> [Texto exibido]
○ ○ ○ ○

A recente operação
das Polícias Civil e Militar do Rio de Janeiro nos complexos do Alemão e da
Penha, no Rio de Janeiro, que deixou um saldo de 121 mortos (4 policiais e 117
traficantes do Comando Vermelho), mais letal intervenção das forças de
segurança da história, provocou intenso debate sobre violência na repressão e
possíveis violações de direitos humanos, desnudou novamente uma questão que vem
aflingindo a população brasileira: a realidade nua e crua da segurança pública
no país.
Nas pesquisas de
opinião pública realizadas nos últimos anos, essa questão aparece entre as três
mais preocupantes na visão dos brasileiros. Levantamento do Ipespe em parceria
com o Instituto para a Reforma das Relações entre Estado e Empresas (IREE) e
a BRZ Consulting Consultoria e Projetos, mostrou que metade da população se
sente insegura em seu bairro ou localidade. O problema já aparece como a
segunda preocupação nacional, atrás somente da saúde. Outra pesquisa, do
Genial/Quaest, de março de 2025, aponta que 70% dos brasileiros consideram a
violência e a segurança problemas de âmbito nacional. Além disso, matéria
veiculada pelo jornal Folha de S. Paulo em 17/10/2025 mostrou que 60% da
população brasileira tem evitado sair às ruas com medo de roubo e, quem sabe, o
pior: tornar-se parte das estatísticas de homicídio brutal, à luz do dia, em
plenas avenidas das maiores cidades brasileiras.
Essa é talvez a
face mais nefasta dos governos das últimas duas ou três décadas, período em que
o Brasil vem sendo governado por presidentes que jamais reconheceram seus erros
e sequer cogitaram pedir desculpas ao povo pelas políticas equivocadas,
chanceladas pelos mesmos aliados de sempre. Ao lado de corrupção elevada,
impunidade tolerada e um sistema educacional falido, o Brasil de hoje amarga o
desonroso lugar no pódio de país com maior número de homicídios intencionais
(em numeros absolutos) e com estatísticas alarmantes de roubos, furtos,
feminicídios e estupros.

○ ○ ○ ○

> [Dados coletados]
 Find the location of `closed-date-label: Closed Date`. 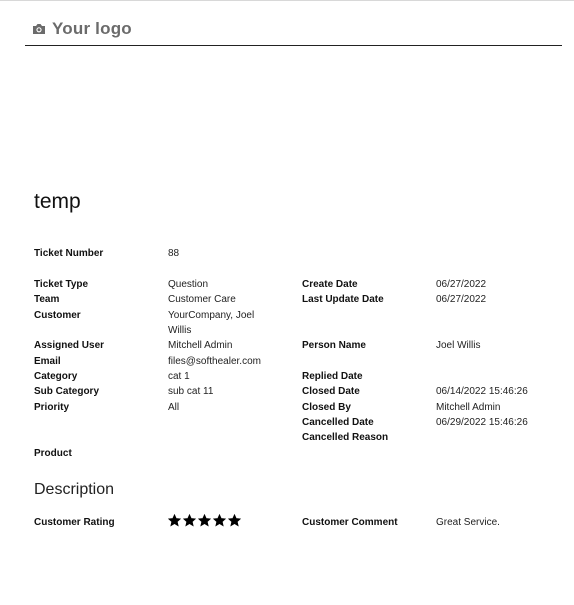

closed-date-label: Closed Date is located at coordinates (331, 392).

○ ○ ○ ○

> [Enunciado 1]
No texto sobre segurança pública, qual preocupação nacional fica à frente da segurança no levantamento do Ipespe?
> [Enunciado 2]
Liste os crimes cujas estatísticas o texto sobre segurança pública qualifica como alarmantes.
> [Enunciado 3]
Prolongue o texto sobre segurança pública no Brasil a partir da última frase apresentada.

> [Resposta escrita 1]
A saúde.

> [Resposta escrita 2]
Roubos, furtos, feminicídios e estupros.

> [Resposta escrita 3]
O Estado
brasileiro, que agora joga todas as suas fichas na PEC da Segurança, foi
incapaz de combater as facções criminosas – especialmente o Primeiro Comando da
Capital (PCC), Comando Vermelho (CV), Facçao do Norte, as maiores entre algumas
outras dezenas de organizações – que expandiram exponencialmente sua presença e
atividades em todo o território nacional (e países vizinhos), impondo medo e
suas próprias leis, inclusive julgando quem deve viver ou morrer dentro e fora
dos presídios, com “negócios” muito além do tráfico de drogas, outrora sua
maior fonte de renda.
Essas organizações
criminosas e as milícias aumentaram seu poder de ação e já são vizinhos de 19%
a 20% da população brasileira, atingindo crescimento recorde de 5 pontos
percentuais nos últimos 12 meses. A mais recente Pesquisa do Índice Global de
Crime Organizado com dados de 193 paises coloca o Brasil na 14ª posicao em
prevalencia do Crime Organizado, uma piora em relação a edição de 2023
onde figuravamos na 22ª posicao, tudo isso conforme reportagens publicadas ha
meros dias atras (globo.com 10.11.2025). O avanco da presenca das organizacoes
criminosas é flagrante, preocupante e inquestionavel.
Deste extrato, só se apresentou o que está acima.